JC : Quand on parle du départ de plusieurs cinéastes c’est aussi de la première vague, dont j’étais, qu’il s’agit. Entre autres raisons, je suis parti de l’Acpav alors que UNE NUIT EN AMÉRIQUE avait été bloqué par Gratien Gélinas et qu’il est resté ainsi immobilisé pendant presque deux ans. Le film était sur un calorifère à Télé-Montage. À un moment, donné tu désespères et tu te dis que la force n’est pas nécessairement dans le groupe, alors tu brasses à nouveau les cartes et tu dis OK! Ce n’est pas tellement le mythe d’avoir SA compagnie mais la perspective d’être plus fort à quatre qu’à douze. À douze ça devient trop lourd, en tout cas, c’était inopérant. Alors ce qui se passe, c’est que, sur les douze, il y en a huit qui partent et quatre qui restent, puis il y en a huit autres qui s’ajoutent. Je pense que l’histoire de l’Acpav ça a toujours été un petit peu comme ça.
PT : Ce qui me frappe dans cet extrait de la lettre de Frappier c’est qu’en fin de compte, il crée deux entités. Lui d’un côté, l’Acpav de l’autre. Durant toutes ces années nous avons tenté de “responsabiliser” les membres face à l’Acpav en tant que collectivité. L’Acpav n’est pas seulement la responsabilité du Conseil d’administration. C’est un milieu autogéré et la prise de conscience de cette dimension est complexe, de même que la mise en pratique de l’autogestion n’est pas facile. Tous les cinéastes de l’Acpav ont à assumer l’Acpav et à un moment donné ça peut arriver que tu ne l’assumes plus.

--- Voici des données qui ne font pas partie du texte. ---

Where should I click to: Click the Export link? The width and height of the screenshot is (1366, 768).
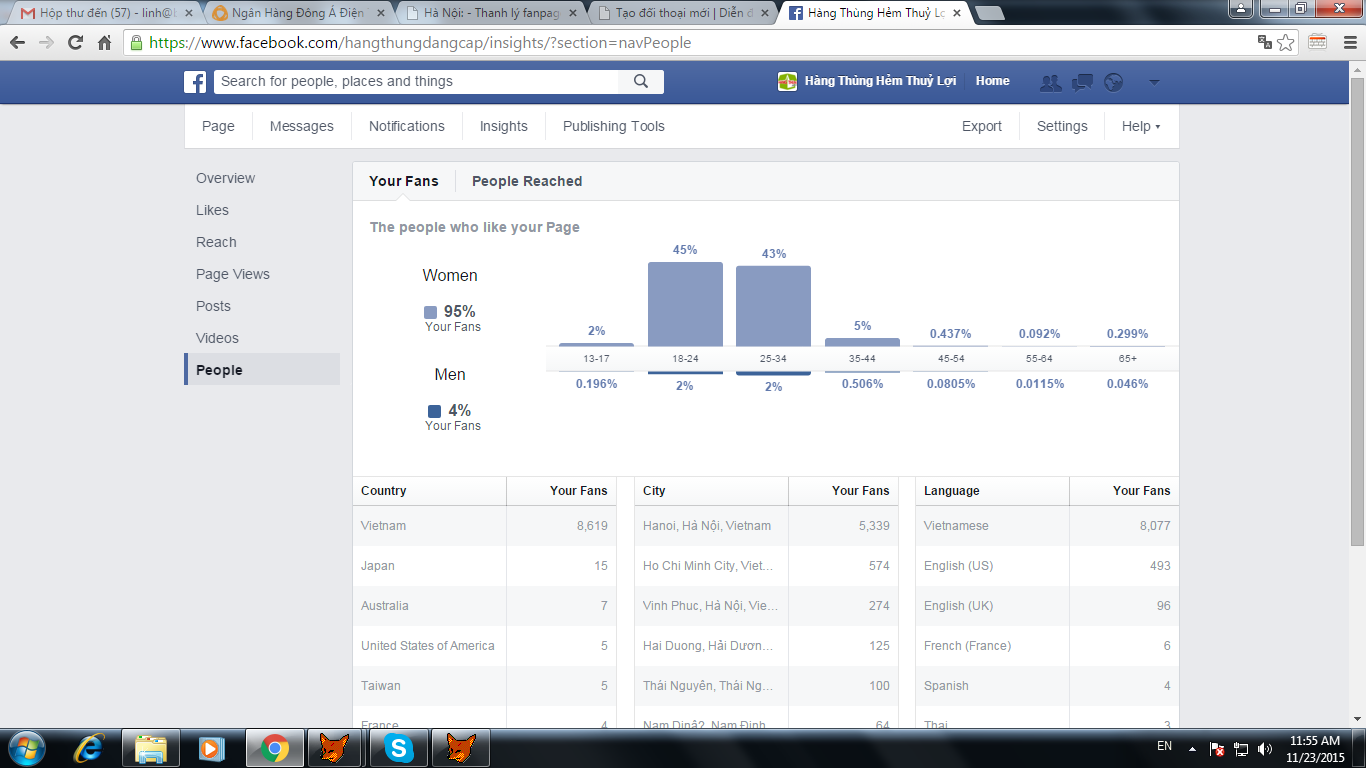(981, 127)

CQ : Y a-t-il eu des cinéastes qui venaient chez vous comme dans n’importe quelle autre maison de production ou, tout simplement, pour profiter des services de l’Acpav?
BL : Il me semble qu’il faut voir l’Acpav sous un autre aspect…

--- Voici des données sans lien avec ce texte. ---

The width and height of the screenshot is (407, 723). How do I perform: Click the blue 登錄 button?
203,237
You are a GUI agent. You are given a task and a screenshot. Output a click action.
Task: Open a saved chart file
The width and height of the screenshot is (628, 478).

PT : En tant que lieu d’apprentissage…
BL : Il y a eu des évolutions, des étapes, la première et la deuxième vague, mais l’on cherchait toujours à répondre au besoin du groupe. C’est dans ce sens qu’à un moment donné, on en est arrivé à se demander pourquoi on ne ferait pas des deuxièmes, des troisièmes films. Pourquoi y aurait-il des limites à ce qu’un cinéaste produise ou veuille produire de nouveau à l’Acpav ? C’est un instrument et ça reste encore un instrument. L’idéologie c’est être pratique et utile: se mettre ensemble pour avoir des services. C’est un peu comme aller à la Caisse populaire ou à la BCN. Le service qu’on te donne te coûte de l’argent, que l’on soit dans un cadre capitaliste ou de type coopératif. La seule différence c’est que dans une coopérative tu as voix au chapitre. Ça peut devenir aussi un objet de conflit. Prends, par exemple, un cinéaste qui réalisait son film; il prenait évidemment beaucoup de place. À un moment donné cela créait beaucoup de tensions, c’est normal, c’est le principe coopératif.
CQ : Est-ce exact que les Conseils d’administration de l’Acpav étaient souvent formés selon les films qui se tournaient?
MD : C’est vrai aujourd’hui comme ce l’était aussi à l’époque. Il n’y a pas de problèmes à ce qu’il en soit ainsi. Auparavant, les gens étaient au Conseil d’administration avant que les films se tournent, aujourd’hui, ils y sont après.
LS : Si tu as une voix au chapitre, ça veut dire également que tu travailles sur autre chose que ta “vue” à toi et alors là, ce n’est plus la même chose. Je pense que ce qu’il y a de fondamentalement différent maintenant à l’Acpav, c’est qu’il y a des gens qui fonctionnent pour l’Acpav plutôt que de travailler uniquement pour eux-mêmes. C’est ainsi qu’elle a trouvé sa nature profonde et ça lui a pris dix ans. Ce n’est pas beaucoup pour en arriver à un tel mûrissement. Pour moi, c’est bien important. L’Acpav c’est aussi une façon différente de fonctionner au niveau de la production, c’est beaucoup plus compliqué que d’aller voir un seul bonhomme et de lui vendre ton histoire.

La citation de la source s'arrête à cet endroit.